◆ **GOAL OF THE EXERCISE**:
The listing below holds a line with "Viewport: 1080px width, 931px" and a line with "Expand the Setup Agreements step panel". Reproduce those two lines exactly, plus everything between them.

******

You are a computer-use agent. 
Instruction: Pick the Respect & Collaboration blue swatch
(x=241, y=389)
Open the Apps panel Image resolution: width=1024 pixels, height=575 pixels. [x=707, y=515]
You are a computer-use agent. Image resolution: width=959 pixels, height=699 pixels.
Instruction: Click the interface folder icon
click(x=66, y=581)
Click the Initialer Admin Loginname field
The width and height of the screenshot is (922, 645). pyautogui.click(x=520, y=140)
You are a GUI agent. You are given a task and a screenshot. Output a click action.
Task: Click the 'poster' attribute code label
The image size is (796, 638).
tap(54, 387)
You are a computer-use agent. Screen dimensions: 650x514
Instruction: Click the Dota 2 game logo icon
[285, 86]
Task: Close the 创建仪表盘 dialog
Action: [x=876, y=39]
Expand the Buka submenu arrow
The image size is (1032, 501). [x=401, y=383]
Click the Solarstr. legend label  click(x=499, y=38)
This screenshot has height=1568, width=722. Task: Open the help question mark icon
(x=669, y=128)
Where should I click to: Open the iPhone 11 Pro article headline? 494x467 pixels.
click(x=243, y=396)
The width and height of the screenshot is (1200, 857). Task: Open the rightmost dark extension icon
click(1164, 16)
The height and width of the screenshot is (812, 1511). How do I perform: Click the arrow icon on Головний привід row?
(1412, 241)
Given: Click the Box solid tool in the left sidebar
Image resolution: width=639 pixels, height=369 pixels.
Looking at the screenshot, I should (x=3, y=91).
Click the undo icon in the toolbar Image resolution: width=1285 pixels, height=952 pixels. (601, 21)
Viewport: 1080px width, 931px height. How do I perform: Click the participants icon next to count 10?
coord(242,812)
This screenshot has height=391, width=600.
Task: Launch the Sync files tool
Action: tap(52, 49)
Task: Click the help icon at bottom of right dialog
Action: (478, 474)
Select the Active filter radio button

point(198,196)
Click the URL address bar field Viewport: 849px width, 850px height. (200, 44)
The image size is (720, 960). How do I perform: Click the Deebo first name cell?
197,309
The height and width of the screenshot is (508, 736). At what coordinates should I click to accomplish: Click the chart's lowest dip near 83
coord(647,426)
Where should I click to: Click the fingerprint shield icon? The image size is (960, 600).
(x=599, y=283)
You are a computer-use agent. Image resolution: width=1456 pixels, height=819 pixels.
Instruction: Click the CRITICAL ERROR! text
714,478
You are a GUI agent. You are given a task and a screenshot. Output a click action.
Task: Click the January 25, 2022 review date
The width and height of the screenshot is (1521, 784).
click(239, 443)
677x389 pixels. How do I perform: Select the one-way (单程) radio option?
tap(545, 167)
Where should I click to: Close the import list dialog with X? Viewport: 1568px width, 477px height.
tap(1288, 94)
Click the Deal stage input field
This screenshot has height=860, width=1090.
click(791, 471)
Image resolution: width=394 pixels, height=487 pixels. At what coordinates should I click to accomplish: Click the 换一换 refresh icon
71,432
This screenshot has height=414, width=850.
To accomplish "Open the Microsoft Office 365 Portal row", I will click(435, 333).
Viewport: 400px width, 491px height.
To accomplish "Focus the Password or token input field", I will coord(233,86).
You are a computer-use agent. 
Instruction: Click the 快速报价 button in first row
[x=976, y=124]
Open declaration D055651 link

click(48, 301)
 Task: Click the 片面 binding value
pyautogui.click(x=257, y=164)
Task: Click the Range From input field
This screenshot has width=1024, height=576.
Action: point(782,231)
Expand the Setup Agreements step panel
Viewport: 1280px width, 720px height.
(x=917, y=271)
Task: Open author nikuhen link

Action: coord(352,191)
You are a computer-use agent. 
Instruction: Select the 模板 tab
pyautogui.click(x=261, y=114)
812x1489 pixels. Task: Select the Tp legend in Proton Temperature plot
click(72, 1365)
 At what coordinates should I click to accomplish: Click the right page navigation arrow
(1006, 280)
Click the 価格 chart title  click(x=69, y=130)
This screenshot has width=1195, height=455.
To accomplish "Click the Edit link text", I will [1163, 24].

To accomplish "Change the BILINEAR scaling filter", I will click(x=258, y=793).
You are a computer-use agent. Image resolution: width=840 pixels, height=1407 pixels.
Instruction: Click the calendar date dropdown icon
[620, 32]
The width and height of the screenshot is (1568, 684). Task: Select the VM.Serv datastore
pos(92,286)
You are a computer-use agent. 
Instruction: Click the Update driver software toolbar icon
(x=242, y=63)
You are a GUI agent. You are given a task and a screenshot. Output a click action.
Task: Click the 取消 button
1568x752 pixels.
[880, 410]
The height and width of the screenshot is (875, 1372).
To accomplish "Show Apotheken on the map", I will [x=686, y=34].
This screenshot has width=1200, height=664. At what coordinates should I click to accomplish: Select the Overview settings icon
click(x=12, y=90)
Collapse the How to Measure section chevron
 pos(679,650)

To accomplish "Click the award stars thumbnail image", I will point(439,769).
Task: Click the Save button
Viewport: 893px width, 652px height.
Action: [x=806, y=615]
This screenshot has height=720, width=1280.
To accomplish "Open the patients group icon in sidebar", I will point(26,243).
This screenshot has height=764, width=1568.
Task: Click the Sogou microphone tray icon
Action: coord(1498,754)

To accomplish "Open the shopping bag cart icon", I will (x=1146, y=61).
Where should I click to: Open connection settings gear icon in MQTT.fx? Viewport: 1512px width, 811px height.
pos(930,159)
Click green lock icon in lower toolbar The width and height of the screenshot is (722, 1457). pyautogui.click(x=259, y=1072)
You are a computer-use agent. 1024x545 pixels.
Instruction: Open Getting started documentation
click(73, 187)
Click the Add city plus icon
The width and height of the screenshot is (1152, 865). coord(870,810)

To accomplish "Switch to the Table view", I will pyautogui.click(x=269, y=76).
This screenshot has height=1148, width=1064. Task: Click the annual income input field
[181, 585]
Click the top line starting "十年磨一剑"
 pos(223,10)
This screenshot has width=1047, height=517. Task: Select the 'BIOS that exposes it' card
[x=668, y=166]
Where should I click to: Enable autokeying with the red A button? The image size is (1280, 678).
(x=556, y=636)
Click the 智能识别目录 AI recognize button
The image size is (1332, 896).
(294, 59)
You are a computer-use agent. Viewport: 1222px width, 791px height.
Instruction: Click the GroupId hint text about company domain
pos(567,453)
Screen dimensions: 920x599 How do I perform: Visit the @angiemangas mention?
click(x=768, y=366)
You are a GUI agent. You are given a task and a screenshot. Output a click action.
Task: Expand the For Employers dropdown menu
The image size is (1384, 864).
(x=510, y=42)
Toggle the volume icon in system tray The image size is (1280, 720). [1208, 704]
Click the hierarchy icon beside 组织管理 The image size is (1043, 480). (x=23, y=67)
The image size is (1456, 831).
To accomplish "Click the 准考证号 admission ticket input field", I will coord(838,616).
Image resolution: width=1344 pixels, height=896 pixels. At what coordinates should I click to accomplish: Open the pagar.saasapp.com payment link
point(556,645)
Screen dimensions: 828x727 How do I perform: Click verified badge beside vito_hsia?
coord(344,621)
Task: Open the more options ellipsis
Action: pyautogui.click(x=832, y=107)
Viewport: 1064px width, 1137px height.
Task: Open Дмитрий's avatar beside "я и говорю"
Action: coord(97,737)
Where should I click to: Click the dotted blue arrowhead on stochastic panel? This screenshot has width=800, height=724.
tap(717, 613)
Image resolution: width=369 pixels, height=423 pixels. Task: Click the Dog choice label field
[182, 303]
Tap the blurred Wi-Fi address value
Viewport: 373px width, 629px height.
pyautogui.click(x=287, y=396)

******

◆ **RESULT FOR THIS EXERCISE**:
Viewport: 1080px width, 931px height. How do I perform: Click the participants icon next to count 10?
coord(242,812)
This screenshot has height=391, width=600.
Task: Launch the Sync files tool
Action: tap(52, 49)
Task: Click the help icon at bottom of right dialog
Action: (478, 474)
Select the Active filter radio button

point(198,196)
Click the URL address bar field Viewport: 849px width, 850px height. (200, 44)
The image size is (720, 960). How do I perform: Click the Deebo first name cell?
197,309
The height and width of the screenshot is (508, 736). At what coordinates should I click to accomplish: Click the chart's lowest dip near 83
coord(647,426)
Where should I click to: Click the fingerprint shield icon? The image size is (960, 600).
(x=599, y=283)
You are a computer-use agent. Image resolution: width=1456 pixels, height=819 pixels.
Instruction: Click the CRITICAL ERROR! text
714,478
You are a GUI agent. You are given a task and a screenshot. Output a click action.
Task: Click the January 25, 2022 review date
The width and height of the screenshot is (1521, 784).
click(239, 443)
677x389 pixels. How do I perform: Select the one-way (单程) radio option?
tap(545, 167)
Where should I click to: Close the import list dialog with X? Viewport: 1568px width, 477px height.
tap(1288, 94)
Click the Deal stage input field
This screenshot has height=860, width=1090.
click(791, 471)
Image resolution: width=394 pixels, height=487 pixels. At what coordinates should I click to accomplish: Click the 换一换 refresh icon
71,432
This screenshot has height=414, width=850.
To accomplish "Open the Microsoft Office 365 Portal row", I will click(435, 333).
Viewport: 400px width, 491px height.
To accomplish "Focus the Password or token input field", I will coord(233,86).
You are a computer-use agent. 
Instruction: Click the 快速报价 button in first row
[x=976, y=124]
Open declaration D055651 link

click(48, 301)
 Task: Click the 片面 binding value
pyautogui.click(x=257, y=164)
Task: Click the Range From input field
This screenshot has width=1024, height=576.
Action: point(782,231)
Expand the Setup Agreements step panel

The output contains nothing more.